BEGIN Source extract
Email list hosting service & mailing list manager


Re: SRFI naming David Rush 20 Aug 2002 09:17 UTC

Alfa Male Petrofsky <xxxxxx@petrofsky.org> writes:
> > From: xxxxxx@informatik.uni-tuebingen.de (Michael Sperber [Mr.  Preprocessor])
> > >>>>> "al" == Alchemy Petrofsky <xxxxxx@petrofsky.org> writes:
> >
> > al> As Alex Shinn pointed out, the perl community has had success
> > al> without the subnumbers by simply giving out names on a
> > al> first-come-first-serve basis, with the editors occasionally
> > al> rejecting requests for overly-generic names.  That sounds
> > al> workable to me, but my proposal is a little easier for the
> > al> editors.  Presumably, most SRFI authors will choose a unique
> > al> name on their own, but if two of them really want just plain
> > al> "foo", then they can both have it.
> >
> > This effectively amounts to assigning a keyword to a SRFI document,
> > right?
>
> I think so, but it depends on precisely what you mean by "assigning a
> keyword".  I think the shortnames proposal I made in my first message
> was pretty specific, so I hope that reviewing that message will enable
> you to answer whether or not this is equivalent to assigning a
> keyword.
END Source extract
BEGIN Records
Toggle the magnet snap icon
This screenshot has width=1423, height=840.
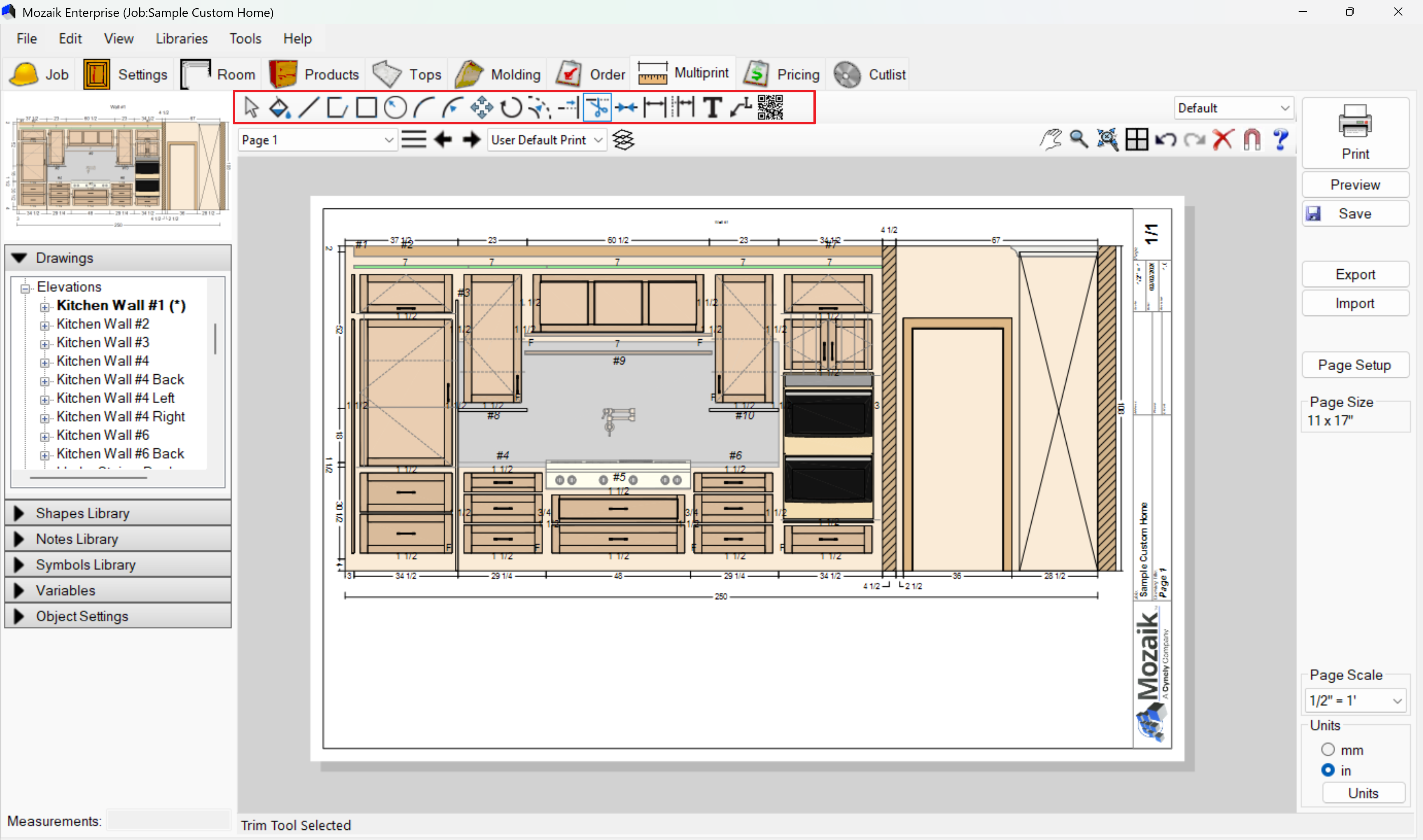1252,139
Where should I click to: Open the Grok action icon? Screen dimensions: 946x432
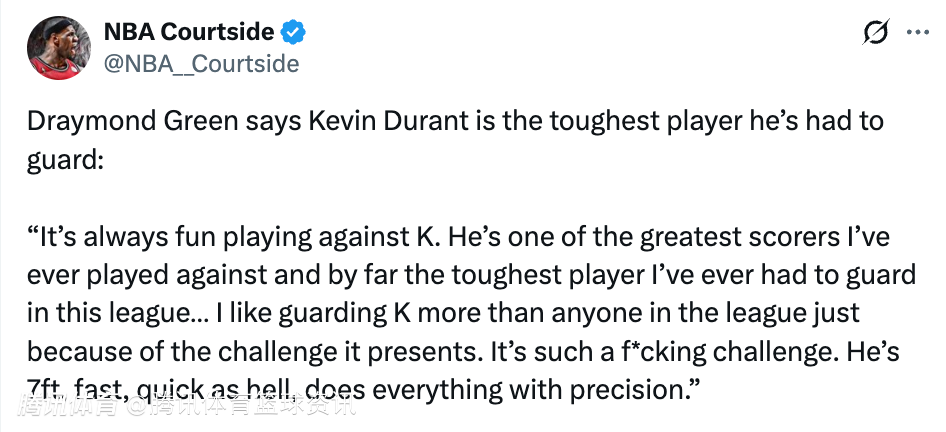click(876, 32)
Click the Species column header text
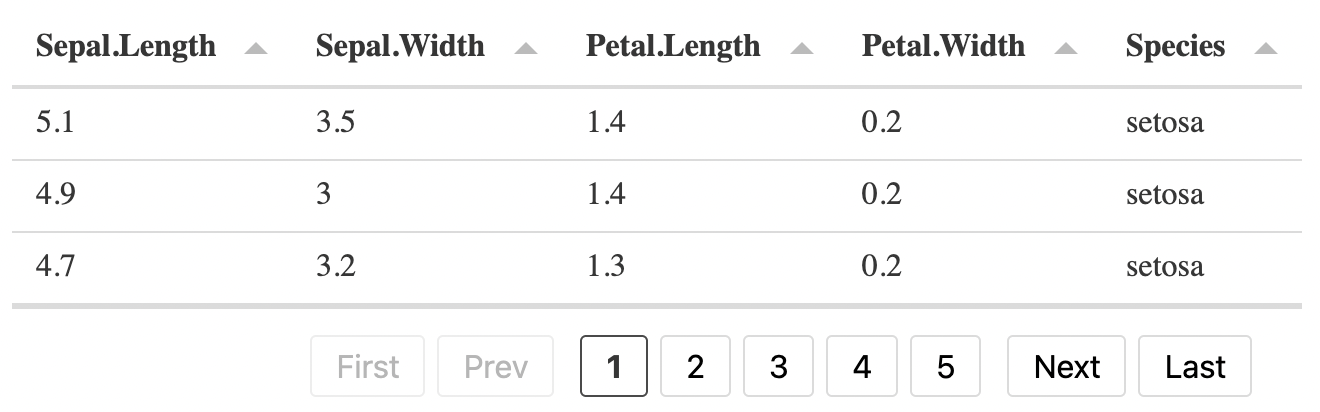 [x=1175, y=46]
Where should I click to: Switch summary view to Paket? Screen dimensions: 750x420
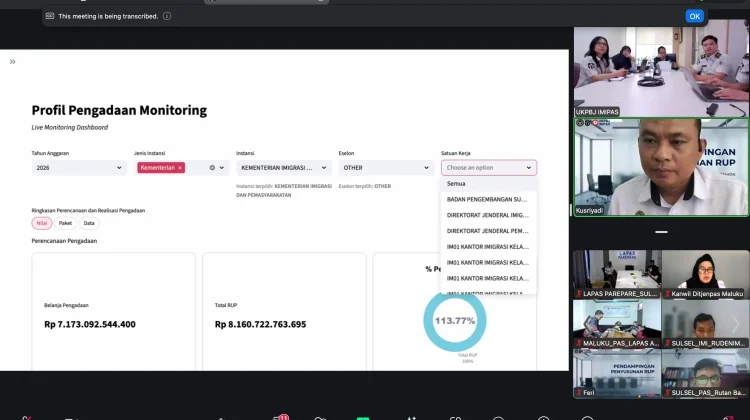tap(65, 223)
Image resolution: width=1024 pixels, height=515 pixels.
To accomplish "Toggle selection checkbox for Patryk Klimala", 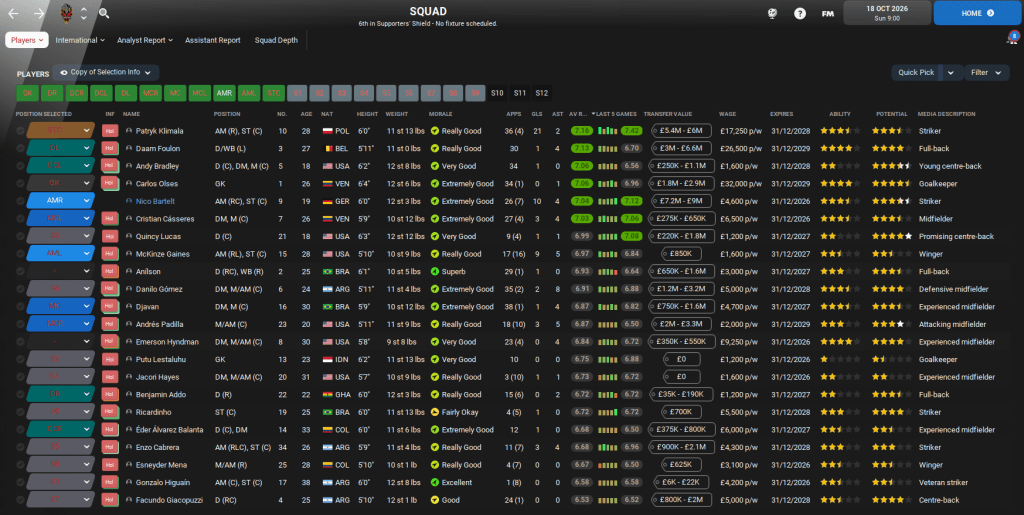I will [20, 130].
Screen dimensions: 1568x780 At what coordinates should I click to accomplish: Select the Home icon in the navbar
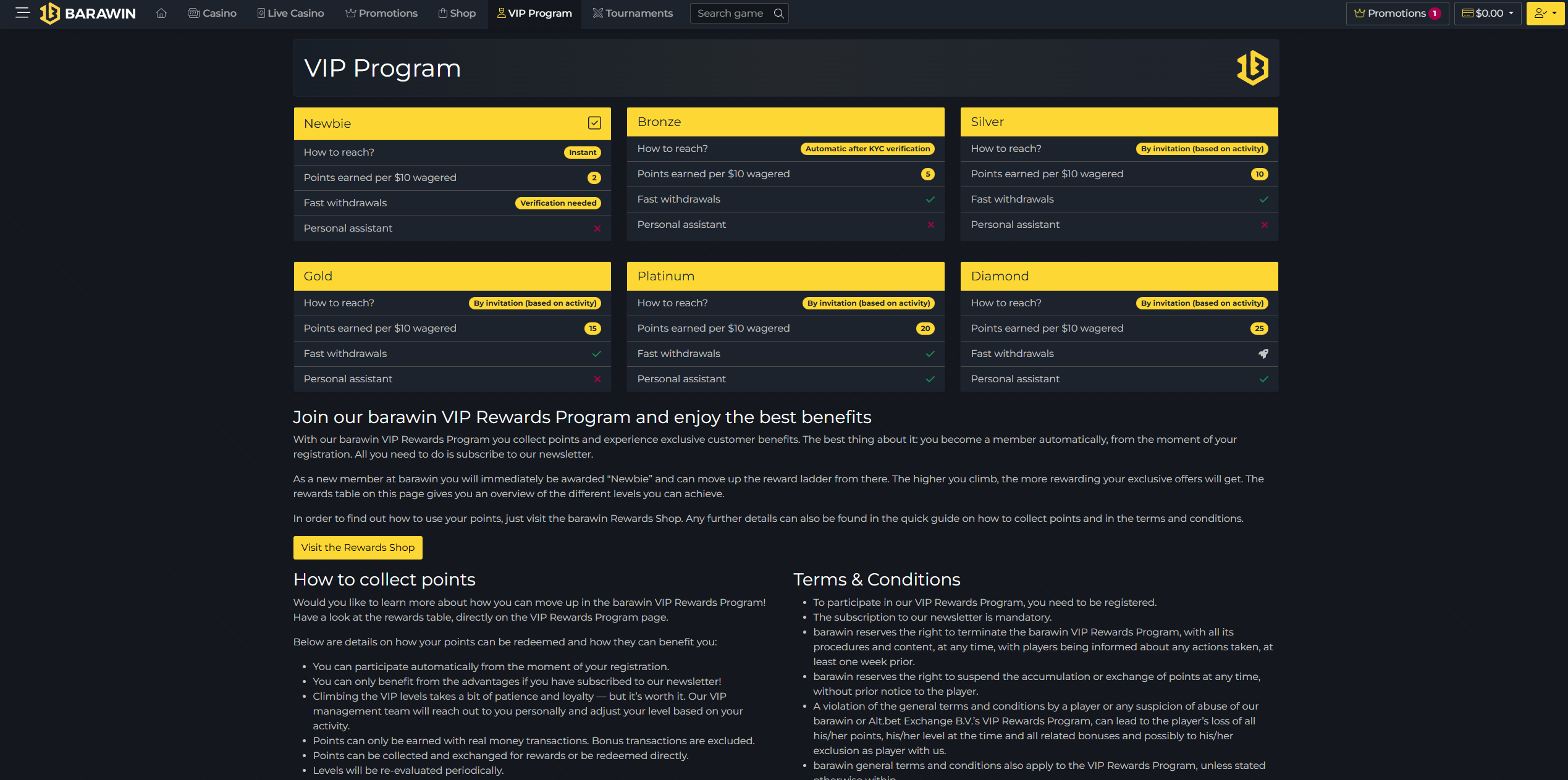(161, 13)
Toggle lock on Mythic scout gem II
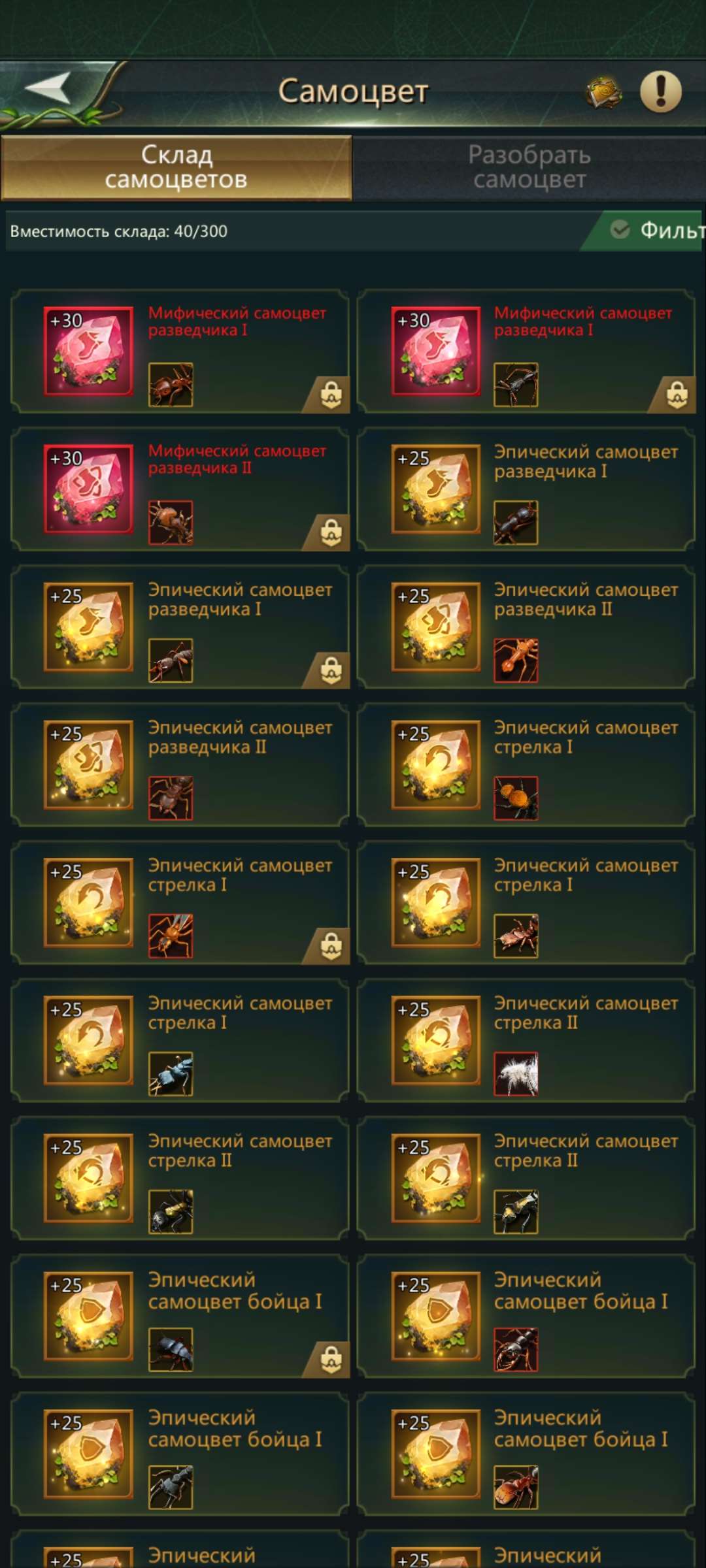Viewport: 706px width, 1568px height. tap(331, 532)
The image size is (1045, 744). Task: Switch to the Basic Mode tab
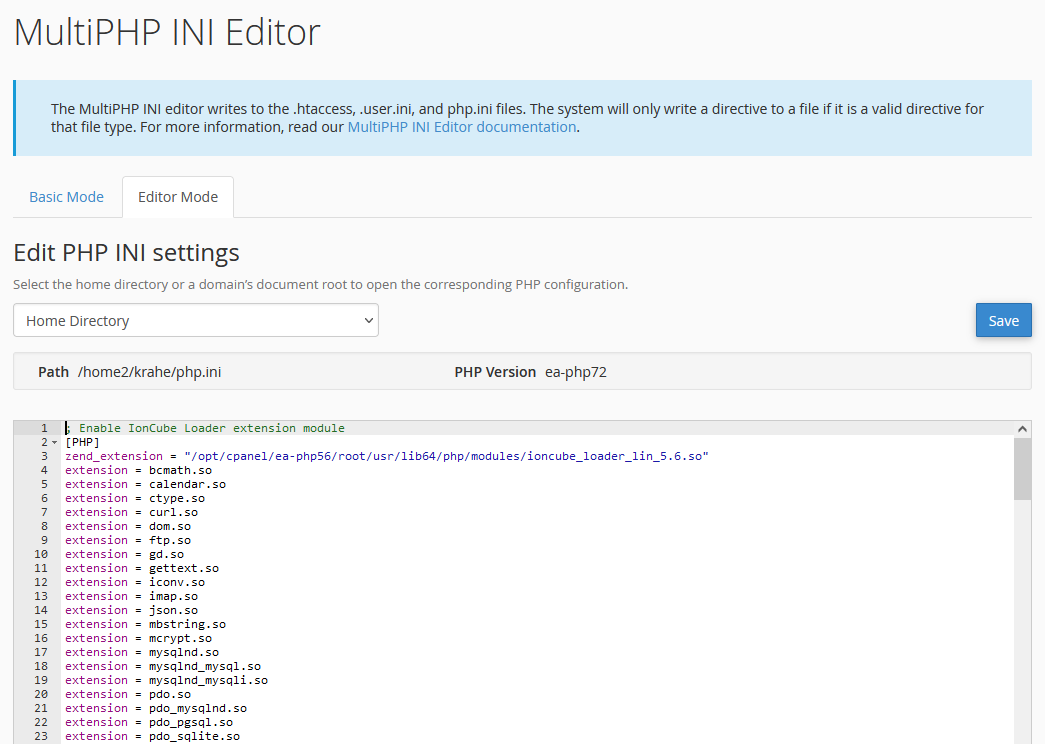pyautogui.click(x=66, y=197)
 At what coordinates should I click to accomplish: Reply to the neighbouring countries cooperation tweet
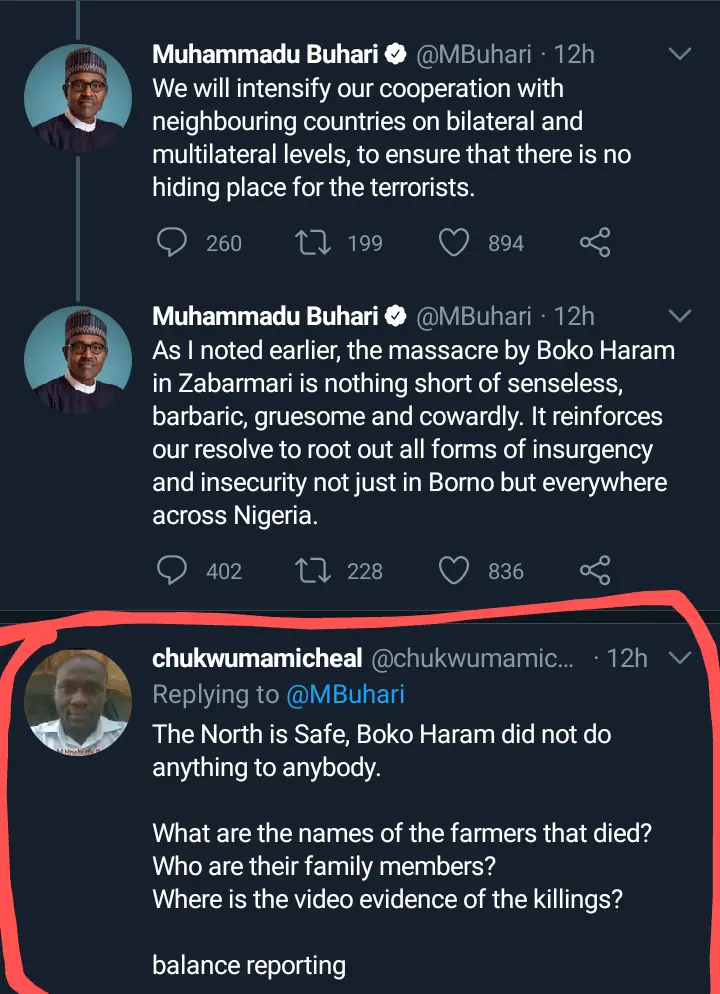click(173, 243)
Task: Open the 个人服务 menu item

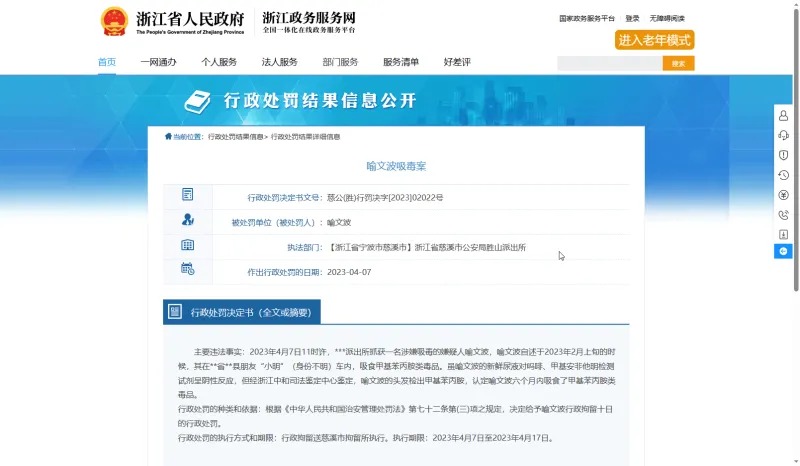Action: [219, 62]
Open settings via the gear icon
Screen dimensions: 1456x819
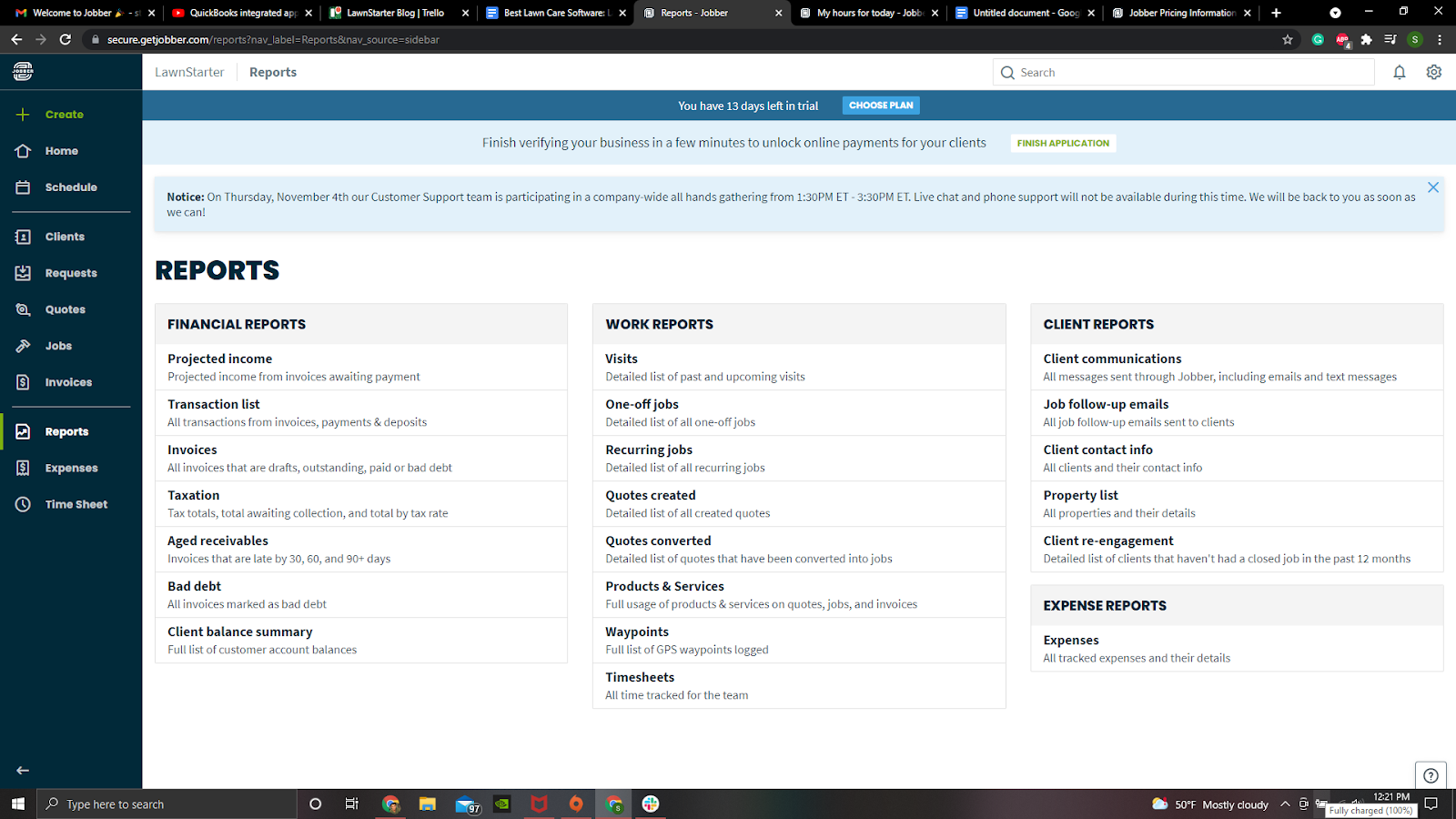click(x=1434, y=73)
END Records
_Objectives:_
a: According to the SRFI naming email, which community has had success giving out names on a first-come-first-serve basis?
b: Repeat the part of the SRFI naming email that begins at the words "Re: SRFI naming" and stops after "both have it.", renaming "editors" to "maintainers" wherever it occurs.
c: Write what comes next in the SRFI naming email, picking up after its last sentence.
The rows were taken from a different source.

_Final answers:_
a: The perl community.

b:
Re: SRFI naming David Rush 20 Aug 2002 09:17 UTC

Alfa Male Petrofsky <xxxxxx@petrofsky.org> writes:
> > From: xxxxxx@informatik.uni-tuebingen.de (Michael Sperber [Mr.  Preprocessor])
> > >>>>> "al" == Alchemy Petrofsky <xxxxxx@petrofsky.org> writes:
> >
> > al> As Alex Shinn pointed out, the perl community has had success
> > al> without the subnumbers by simply giving out names on a
> > al> first-come-first-serve basis, with the maintainers occasionally
> > al> rejecting requests for overly-generic names.  That sounds
> > al> workable to me, but my proposal is a little easier for the
> > al> maintainers.  Presumably, most SRFI authors will choose a unique
> > al> name on their own, but if two of them really want just plain
> > al> "foo", then they can both have it.

c:
I think that again we have two sepearate discussions taking place
here. There is a desire for a non-numerical scheme for assigning feature
identifiers associated with SRFIs 0 & 7, and there is a need for a
document reference standard. It is not clear to me that the second
problem requires any solution. The first problem lies in a grey area
and it may be convenient for the SRFI process to address it at some
point. However, I also would prefer that the SRFI process not become a
mmethod of canonicalizing extensions to Scheme. I thought it was
supposed to be a feeder process for RnRS.

Personally, I am not dissatisfied with using (essentially) numerical
feature identifiers. In some ways I prefer them because it leaves room
for me to associate my own feature identifiers with user libraries.

david rush
--
Scheme: Because pure lambda calculus gets tedious after a while.
	-- Anton van Straaten (the Scheme Marketing Dept from c.l.s)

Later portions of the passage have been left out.